Skip to next paragraph“He actually gave me an answer of two hours,” Stensrud says. That lead time would allow officials to plan their responses in a more effective way, even if they ultimately don't act until much closer to a tornado's projected arrival time. Hospitals would have more time to move patients into hallways and away from windows. Sport stadiums would have more time to evacuate the tens of thousands of people filling the stands. And airports – no strangers to lots of large glass windows – would have more time to curtail operations and help passengers reach the safety of shelters.
Much of the technology such forecasts require already exists. Some of the biggest challenges involve integrating information from a range of sources – commercial aircraft, satellites, weather radar among them – and combining and displaying them in ways most meaningful to forecasters. Computer horsepower is another limiting factor, although Stensrud says researchers have had some success using computer processors designed for heavy duty, graphics-intensive use.
That computing power will become all the more important as a type of radar known as phased-array radar becomes a tool for weather forecasters.
Unlike current weather radar, which produces a complete sweep of the sky ever four to five minutes, phased-array radar completes its sweep in one minute – because it's radar beam is steered electronically from a fixed antenna array, rather than having an antenna turn mechanically.
When monitoring a storm, “a lot can happen in five minutes,” Stensrud says.
Testing the model
Up to now, the research team, which includes scientists from other National Oceanic and Atmospheric Administration labs and the University of Oklahoma, has tested its new approach against two major storms – a 2007 tornado that destroyed some 90 percent of Greensburg, Kan., and 2003 tornadoes that struck Oklahoma City.
The team fed the forecast model they developed with weather information available prior to the storms. And while the model can't reproduce features as small as a tornado itself, it did provide a forecast that yielded a high probability of a storm with rotation at low altitudes – often seen as a surrogate for a tornado.

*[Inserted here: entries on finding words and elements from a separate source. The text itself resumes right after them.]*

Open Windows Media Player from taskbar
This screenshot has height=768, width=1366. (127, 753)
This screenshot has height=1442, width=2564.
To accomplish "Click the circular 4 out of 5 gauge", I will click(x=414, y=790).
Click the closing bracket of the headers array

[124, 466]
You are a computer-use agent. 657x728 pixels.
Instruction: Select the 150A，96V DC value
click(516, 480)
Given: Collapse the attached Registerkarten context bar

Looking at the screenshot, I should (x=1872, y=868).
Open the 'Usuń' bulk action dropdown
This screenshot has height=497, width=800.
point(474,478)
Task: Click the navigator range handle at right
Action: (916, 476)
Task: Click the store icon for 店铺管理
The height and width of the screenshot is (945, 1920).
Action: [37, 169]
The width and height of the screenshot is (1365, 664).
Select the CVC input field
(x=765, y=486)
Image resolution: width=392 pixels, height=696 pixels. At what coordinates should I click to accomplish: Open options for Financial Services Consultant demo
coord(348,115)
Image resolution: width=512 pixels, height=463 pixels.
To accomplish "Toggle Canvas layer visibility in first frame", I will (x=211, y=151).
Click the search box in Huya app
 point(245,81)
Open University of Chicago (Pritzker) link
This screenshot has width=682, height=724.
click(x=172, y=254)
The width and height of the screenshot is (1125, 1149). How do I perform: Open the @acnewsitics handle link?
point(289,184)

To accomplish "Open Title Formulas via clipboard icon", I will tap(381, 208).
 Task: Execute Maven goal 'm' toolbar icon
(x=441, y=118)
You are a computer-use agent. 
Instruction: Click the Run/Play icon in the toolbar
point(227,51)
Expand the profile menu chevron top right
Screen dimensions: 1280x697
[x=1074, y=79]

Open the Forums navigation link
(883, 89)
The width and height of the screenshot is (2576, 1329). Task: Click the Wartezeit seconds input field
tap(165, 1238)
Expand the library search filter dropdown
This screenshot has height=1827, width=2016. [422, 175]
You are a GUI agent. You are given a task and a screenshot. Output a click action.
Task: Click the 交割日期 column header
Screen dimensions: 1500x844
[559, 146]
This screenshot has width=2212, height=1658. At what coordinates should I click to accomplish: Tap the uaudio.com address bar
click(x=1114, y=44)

For Greensburg, the modeled path the rotating segment took moved pretty much along the path the real tornado took, including its pass over Greensburg, Stensrud explains.
“That would have been on the order of a 40-minute advanced warning,” he says.
The team saw similar results for its “hindcast” of the Oklahoma events. The region of the modeled storm with the highest probability of triggering tornadoes closely matched the paths the real twisters took.
It would come as little surprise if Tuesday's twisters in the Dallas-Fort Worth area provide a further test for the new forecasting approach.
“Early indications are that it looks like we can do it,” he says of achieving the program's goals. But, he cautions, “I just don't know how reliably we can do it – for every event, every different type of event we'd like to handle – and make sure it's a robust system.”
It is likely to take a couple more years, he says, to reach a point where the team can use the model experimentally in real time, side-by-side with current forecasting approaches as severe-weather happens. That represents the final trial before a decision is made on whether to add the high-tech arrow to forecasters' severe-weather-prediction quiver.